> **WHAT YOU WILL DO**: Each line of the material must be returned exactly.

> **SUPPLIED RECORDS**:

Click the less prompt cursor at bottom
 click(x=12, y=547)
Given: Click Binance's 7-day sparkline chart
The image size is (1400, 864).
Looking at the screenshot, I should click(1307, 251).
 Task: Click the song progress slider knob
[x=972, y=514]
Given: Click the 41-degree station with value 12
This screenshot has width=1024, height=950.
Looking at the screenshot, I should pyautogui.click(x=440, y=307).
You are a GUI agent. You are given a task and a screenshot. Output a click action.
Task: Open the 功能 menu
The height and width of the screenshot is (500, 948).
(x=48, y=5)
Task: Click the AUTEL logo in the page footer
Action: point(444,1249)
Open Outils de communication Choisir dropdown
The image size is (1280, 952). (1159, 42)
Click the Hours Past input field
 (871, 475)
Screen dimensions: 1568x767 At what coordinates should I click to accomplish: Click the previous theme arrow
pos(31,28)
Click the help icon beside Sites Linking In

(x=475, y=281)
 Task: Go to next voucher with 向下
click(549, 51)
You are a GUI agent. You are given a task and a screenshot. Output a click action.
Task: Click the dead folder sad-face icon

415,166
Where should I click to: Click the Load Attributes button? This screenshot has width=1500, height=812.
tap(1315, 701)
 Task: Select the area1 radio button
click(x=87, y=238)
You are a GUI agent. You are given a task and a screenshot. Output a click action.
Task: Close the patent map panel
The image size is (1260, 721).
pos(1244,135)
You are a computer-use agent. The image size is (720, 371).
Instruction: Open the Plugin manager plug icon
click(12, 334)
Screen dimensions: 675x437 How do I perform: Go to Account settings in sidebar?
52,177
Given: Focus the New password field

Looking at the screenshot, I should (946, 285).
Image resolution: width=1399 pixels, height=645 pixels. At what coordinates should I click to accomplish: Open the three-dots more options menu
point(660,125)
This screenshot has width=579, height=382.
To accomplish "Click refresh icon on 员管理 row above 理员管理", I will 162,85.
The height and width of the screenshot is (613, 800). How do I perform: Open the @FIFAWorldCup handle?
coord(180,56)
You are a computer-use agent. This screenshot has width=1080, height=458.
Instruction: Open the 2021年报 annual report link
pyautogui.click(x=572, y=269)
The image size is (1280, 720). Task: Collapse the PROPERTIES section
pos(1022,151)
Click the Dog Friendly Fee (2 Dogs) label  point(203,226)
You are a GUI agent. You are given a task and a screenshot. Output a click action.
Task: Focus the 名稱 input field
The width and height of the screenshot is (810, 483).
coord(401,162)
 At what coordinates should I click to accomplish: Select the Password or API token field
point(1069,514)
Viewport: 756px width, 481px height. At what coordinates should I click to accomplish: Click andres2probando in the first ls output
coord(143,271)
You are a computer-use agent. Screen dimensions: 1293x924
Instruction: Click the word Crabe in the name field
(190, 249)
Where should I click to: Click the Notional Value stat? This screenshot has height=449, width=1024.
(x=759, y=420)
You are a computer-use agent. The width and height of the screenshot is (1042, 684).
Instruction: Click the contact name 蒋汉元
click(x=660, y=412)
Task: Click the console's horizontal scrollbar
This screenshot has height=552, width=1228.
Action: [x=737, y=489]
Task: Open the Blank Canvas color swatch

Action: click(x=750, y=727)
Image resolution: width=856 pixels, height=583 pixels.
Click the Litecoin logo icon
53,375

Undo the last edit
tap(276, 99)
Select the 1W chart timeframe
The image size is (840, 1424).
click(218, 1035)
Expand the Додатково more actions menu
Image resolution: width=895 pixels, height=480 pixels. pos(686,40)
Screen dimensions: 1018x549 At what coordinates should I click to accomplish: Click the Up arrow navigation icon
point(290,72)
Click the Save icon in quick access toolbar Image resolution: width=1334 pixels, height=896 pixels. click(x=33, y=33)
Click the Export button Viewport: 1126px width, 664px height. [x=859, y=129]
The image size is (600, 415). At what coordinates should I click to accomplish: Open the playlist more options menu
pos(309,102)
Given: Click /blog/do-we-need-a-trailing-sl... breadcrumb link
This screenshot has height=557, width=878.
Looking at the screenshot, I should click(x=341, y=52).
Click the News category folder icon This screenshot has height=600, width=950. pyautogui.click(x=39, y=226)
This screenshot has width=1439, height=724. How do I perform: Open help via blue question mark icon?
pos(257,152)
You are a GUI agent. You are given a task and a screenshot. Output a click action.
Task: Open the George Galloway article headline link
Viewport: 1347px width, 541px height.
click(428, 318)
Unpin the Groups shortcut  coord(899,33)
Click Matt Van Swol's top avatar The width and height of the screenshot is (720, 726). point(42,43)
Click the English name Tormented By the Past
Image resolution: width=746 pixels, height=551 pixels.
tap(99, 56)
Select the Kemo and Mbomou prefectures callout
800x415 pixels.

> **TASK RESPONSE**:
Click the less prompt cursor at bottom
 click(x=12, y=547)
Given: Click Binance's 7-day sparkline chart
The image size is (1400, 864).
Looking at the screenshot, I should click(1307, 251).
 Task: Click the song progress slider knob
[x=972, y=514]
Given: Click the 41-degree station with value 12
This screenshot has width=1024, height=950.
Looking at the screenshot, I should pyautogui.click(x=440, y=307).
You are a GUI agent. You are given a task and a screenshot. Output a click action.
Task: Open the 功能 menu
The height and width of the screenshot is (500, 948).
(x=48, y=5)
Task: Click the AUTEL logo in the page footer
Action: point(444,1249)
Open Outils de communication Choisir dropdown
The image size is (1280, 952). (1159, 42)
Click the Hours Past input field
 (871, 475)
Screen dimensions: 1568x767 At what coordinates should I click to accomplish: Click the previous theme arrow
pos(31,28)
Click the help icon beside Sites Linking In

(x=475, y=281)
 Task: Go to next voucher with 向下
click(549, 51)
You are a GUI agent. You are given a task and a screenshot. Output a click action.
Task: Click the dead folder sad-face icon

415,166
Where should I click to: Click the Load Attributes button? This screenshot has width=1500, height=812.
tap(1315, 701)
 Task: Select the area1 radio button
click(x=87, y=238)
You are a GUI agent. You are given a task and a screenshot. Output a click action.
Task: Close the patent map panel
The image size is (1260, 721).
pos(1244,135)
You are a computer-use agent. The image size is (720, 371).
Instruction: Open the Plugin manager plug icon
click(12, 334)
Screen dimensions: 675x437 How do I perform: Go to Account settings in sidebar?
52,177
Given: Focus the New password field

Looking at the screenshot, I should (946, 285).
Image resolution: width=1399 pixels, height=645 pixels. At what coordinates should I click to accomplish: Open the three-dots more options menu
point(660,125)
This screenshot has width=579, height=382.
To accomplish "Click refresh icon on 员管理 row above 理员管理", I will 162,85.
The height and width of the screenshot is (613, 800). How do I perform: Open the @FIFAWorldCup handle?
coord(180,56)
You are a computer-use agent. This screenshot has width=1080, height=458.
Instruction: Open the 2021年报 annual report link
pyautogui.click(x=572, y=269)
The image size is (1280, 720). Task: Collapse the PROPERTIES section
pos(1022,151)
Click the Dog Friendly Fee (2 Dogs) label  point(203,226)
You are a GUI agent. You are given a task and a screenshot. Output a click action.
Task: Focus the 名稱 input field
The width and height of the screenshot is (810, 483).
coord(401,162)
 At what coordinates should I click to accomplish: Select the Password or API token field
point(1069,514)
Viewport: 756px width, 481px height. At what coordinates should I click to accomplish: Click andres2probando in the first ls output
coord(143,271)
You are a computer-use agent. Screen dimensions: 1293x924
Instruction: Click the word Crabe in the name field
(190, 249)
Where should I click to: Click the Notional Value stat? This screenshot has height=449, width=1024.
(x=759, y=420)
You are a computer-use agent. The width and height of the screenshot is (1042, 684).
Instruction: Click the contact name 蒋汉元
click(x=660, y=412)
Task: Click the console's horizontal scrollbar
This screenshot has height=552, width=1228.
Action: [x=737, y=489]
Task: Open the Blank Canvas color swatch

Action: click(x=750, y=727)
Image resolution: width=856 pixels, height=583 pixels.
Click the Litecoin logo icon
53,375

Undo the last edit
tap(276, 99)
Select the 1W chart timeframe
The image size is (840, 1424).
click(218, 1035)
Expand the Додатково more actions menu
Image resolution: width=895 pixels, height=480 pixels. pos(686,40)
Screen dimensions: 1018x549 At what coordinates should I click to accomplish: Click the Up arrow navigation icon
point(290,72)
Click the Save icon in quick access toolbar Image resolution: width=1334 pixels, height=896 pixels. click(x=33, y=33)
Click the Export button Viewport: 1126px width, 664px height. [x=859, y=129]
The image size is (600, 415). At what coordinates should I click to accomplish: Open the playlist more options menu
pos(309,102)
Given: Click /blog/do-we-need-a-trailing-sl... breadcrumb link
This screenshot has height=557, width=878.
Looking at the screenshot, I should click(x=341, y=52).
Click the News category folder icon This screenshot has height=600, width=950. pyautogui.click(x=39, y=226)
This screenshot has width=1439, height=724. How do I perform: Open help via blue question mark icon?
pos(257,152)
You are a GUI agent. You are given a task and a screenshot. Output a click action.
Task: Open the George Galloway article headline link
Viewport: 1347px width, 541px height.
click(428, 318)
Unpin the Groups shortcut  coord(899,33)
Click Matt Van Swol's top avatar The width and height of the screenshot is (720, 726). point(42,43)
Click the English name Tormented By the Past
Image resolution: width=746 pixels, height=551 pixels.
tap(99, 56)
Select the Kemo and Mbomou prefectures callout
800x415 pixels.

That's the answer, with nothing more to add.